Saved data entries
┏━━

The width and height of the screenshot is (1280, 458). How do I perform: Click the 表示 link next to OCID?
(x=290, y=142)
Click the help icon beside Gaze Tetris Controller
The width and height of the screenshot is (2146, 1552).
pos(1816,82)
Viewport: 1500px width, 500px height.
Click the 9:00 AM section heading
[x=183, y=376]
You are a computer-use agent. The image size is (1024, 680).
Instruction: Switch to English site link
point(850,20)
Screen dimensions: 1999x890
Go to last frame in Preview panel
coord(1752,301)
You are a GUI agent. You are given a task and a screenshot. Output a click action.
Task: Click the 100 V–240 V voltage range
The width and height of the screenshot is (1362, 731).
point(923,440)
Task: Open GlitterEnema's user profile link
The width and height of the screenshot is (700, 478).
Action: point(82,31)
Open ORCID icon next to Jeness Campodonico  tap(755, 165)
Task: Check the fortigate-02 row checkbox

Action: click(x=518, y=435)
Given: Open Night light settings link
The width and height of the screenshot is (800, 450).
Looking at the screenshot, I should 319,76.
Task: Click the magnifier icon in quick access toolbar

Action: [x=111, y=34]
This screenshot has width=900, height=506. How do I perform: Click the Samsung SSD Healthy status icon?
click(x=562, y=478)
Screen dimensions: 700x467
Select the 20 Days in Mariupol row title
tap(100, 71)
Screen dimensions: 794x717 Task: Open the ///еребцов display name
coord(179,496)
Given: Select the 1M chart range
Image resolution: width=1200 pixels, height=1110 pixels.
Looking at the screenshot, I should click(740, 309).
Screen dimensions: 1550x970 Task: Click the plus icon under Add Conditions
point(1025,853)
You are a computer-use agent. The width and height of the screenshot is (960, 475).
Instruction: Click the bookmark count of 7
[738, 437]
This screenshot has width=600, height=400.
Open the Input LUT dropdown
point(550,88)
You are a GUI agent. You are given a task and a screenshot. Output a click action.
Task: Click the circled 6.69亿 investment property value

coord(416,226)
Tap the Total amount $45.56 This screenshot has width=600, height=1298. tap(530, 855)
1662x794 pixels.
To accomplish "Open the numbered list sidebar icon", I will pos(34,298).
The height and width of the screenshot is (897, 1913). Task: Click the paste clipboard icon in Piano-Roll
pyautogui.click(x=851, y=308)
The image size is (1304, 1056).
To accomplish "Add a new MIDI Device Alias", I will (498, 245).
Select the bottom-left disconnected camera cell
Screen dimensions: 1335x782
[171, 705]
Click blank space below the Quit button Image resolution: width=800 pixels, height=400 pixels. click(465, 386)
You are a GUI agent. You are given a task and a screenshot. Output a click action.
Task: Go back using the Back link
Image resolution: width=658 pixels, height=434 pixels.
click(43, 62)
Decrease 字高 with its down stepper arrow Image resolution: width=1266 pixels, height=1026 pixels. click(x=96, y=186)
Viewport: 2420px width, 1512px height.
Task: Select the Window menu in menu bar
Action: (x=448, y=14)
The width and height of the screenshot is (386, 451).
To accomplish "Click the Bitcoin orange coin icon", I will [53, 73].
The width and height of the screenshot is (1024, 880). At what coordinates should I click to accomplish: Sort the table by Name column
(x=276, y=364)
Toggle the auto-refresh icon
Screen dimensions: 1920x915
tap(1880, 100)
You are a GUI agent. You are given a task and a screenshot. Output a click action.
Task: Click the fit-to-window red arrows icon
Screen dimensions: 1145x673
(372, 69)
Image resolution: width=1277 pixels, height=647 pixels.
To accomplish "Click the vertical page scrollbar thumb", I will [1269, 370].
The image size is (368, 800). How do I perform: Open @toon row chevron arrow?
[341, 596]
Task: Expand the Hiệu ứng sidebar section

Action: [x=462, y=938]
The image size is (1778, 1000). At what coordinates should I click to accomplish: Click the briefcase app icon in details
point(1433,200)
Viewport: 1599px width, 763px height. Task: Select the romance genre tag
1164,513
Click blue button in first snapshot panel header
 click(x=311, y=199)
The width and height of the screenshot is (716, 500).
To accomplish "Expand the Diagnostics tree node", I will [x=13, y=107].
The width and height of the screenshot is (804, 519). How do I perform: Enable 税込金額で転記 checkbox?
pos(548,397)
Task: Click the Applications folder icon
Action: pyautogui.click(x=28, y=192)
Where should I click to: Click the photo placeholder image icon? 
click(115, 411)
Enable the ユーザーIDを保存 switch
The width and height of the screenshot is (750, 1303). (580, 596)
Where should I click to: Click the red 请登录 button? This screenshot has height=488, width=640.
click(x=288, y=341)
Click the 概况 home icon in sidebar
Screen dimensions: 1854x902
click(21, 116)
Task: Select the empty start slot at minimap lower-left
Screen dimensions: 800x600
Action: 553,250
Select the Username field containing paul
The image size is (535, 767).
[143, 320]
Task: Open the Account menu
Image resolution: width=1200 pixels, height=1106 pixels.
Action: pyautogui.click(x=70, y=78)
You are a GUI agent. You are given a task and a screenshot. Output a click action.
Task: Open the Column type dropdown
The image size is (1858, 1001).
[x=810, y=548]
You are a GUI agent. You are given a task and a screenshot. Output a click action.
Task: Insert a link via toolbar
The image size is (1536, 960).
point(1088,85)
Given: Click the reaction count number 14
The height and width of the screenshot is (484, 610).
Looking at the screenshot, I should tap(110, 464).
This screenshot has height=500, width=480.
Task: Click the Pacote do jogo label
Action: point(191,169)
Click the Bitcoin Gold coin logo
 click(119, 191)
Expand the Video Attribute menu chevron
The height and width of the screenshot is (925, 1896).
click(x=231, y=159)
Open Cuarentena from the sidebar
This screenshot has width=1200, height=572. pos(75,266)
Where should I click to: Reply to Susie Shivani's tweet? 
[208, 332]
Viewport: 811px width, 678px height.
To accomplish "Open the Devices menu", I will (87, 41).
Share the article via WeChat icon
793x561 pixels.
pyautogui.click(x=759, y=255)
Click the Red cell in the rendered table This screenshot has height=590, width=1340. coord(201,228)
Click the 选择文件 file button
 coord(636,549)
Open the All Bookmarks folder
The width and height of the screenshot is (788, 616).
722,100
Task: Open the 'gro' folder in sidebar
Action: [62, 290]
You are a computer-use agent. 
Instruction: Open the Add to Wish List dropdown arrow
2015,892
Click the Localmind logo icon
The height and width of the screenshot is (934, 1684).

┗━━

§ TASK OBJECTIVE
The response must hold only the lines above from the line with "The image size is (535, 767)." through the line with "Viewport: 811px width, 678px height.", each copied exactly, both ends kept.

§ YOUR SOLUTION
The image size is (535, 767).
[143, 320]
Task: Open the Account menu
Image resolution: width=1200 pixels, height=1106 pixels.
Action: pyautogui.click(x=70, y=78)
You are a GUI agent. You are given a task and a screenshot. Output a click action.
Task: Open the Column type dropdown
The image size is (1858, 1001).
[x=810, y=548]
You are a GUI agent. You are given a task and a screenshot. Output a click action.
Task: Insert a link via toolbar
The image size is (1536, 960).
point(1088,85)
Given: Click the reaction count number 14
The height and width of the screenshot is (484, 610).
Looking at the screenshot, I should tap(110, 464).
This screenshot has height=500, width=480.
Task: Click the Pacote do jogo label
Action: point(191,169)
Click the Bitcoin Gold coin logo
 click(119, 191)
Expand the Video Attribute menu chevron
The height and width of the screenshot is (925, 1896).
click(x=231, y=159)
Open Cuarentena from the sidebar
This screenshot has width=1200, height=572. pos(75,266)
Where should I click to: Reply to Susie Shivani's tweet? 
[208, 332]
Viewport: 811px width, 678px height.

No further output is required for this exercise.